What to produce
What lines below include the word "computer"? Copy each one.

Data to examine

--- START ---

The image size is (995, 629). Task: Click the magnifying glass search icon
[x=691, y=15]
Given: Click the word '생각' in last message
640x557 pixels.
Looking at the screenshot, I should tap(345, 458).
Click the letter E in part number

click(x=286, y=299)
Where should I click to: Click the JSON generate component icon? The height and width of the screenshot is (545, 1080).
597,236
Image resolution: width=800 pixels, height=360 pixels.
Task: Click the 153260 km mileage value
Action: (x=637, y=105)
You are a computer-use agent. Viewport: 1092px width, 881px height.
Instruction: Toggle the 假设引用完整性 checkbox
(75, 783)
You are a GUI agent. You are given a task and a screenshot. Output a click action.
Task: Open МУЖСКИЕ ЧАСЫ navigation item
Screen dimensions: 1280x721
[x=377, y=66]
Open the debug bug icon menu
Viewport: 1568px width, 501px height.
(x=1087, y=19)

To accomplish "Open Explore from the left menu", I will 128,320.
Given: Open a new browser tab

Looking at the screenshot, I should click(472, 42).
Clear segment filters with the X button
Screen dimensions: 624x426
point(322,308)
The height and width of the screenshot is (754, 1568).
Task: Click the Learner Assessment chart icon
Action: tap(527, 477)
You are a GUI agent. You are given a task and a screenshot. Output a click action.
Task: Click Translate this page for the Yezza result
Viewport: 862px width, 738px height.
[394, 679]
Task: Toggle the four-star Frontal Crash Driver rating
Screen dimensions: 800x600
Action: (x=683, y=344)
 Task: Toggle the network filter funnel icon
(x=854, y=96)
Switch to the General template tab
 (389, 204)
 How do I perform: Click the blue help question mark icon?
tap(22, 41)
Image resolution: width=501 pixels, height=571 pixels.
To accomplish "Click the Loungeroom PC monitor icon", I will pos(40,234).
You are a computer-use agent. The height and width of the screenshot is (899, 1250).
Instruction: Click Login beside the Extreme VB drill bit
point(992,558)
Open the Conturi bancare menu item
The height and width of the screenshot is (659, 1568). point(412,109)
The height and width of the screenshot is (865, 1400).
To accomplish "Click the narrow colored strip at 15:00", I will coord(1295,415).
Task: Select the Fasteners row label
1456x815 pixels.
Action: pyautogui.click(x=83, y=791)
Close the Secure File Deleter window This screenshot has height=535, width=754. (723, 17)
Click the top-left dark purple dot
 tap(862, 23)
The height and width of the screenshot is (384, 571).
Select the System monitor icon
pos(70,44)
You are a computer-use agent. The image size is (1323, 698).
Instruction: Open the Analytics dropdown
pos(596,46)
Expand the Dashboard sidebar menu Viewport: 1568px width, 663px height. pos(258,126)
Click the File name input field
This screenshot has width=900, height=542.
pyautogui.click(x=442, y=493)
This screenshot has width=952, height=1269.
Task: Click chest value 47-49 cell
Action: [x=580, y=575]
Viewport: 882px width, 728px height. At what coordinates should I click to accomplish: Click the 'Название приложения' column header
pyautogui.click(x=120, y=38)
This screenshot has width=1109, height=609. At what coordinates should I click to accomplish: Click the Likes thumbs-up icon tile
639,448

--- END ---

Output for this task
You are a computer-use agent. Viewport: 1092px width, 881px height.
You are a computer-use agent. The height and width of the screenshot is (899, 1250).
You are a computer-use agent. The image size is (1323, 698).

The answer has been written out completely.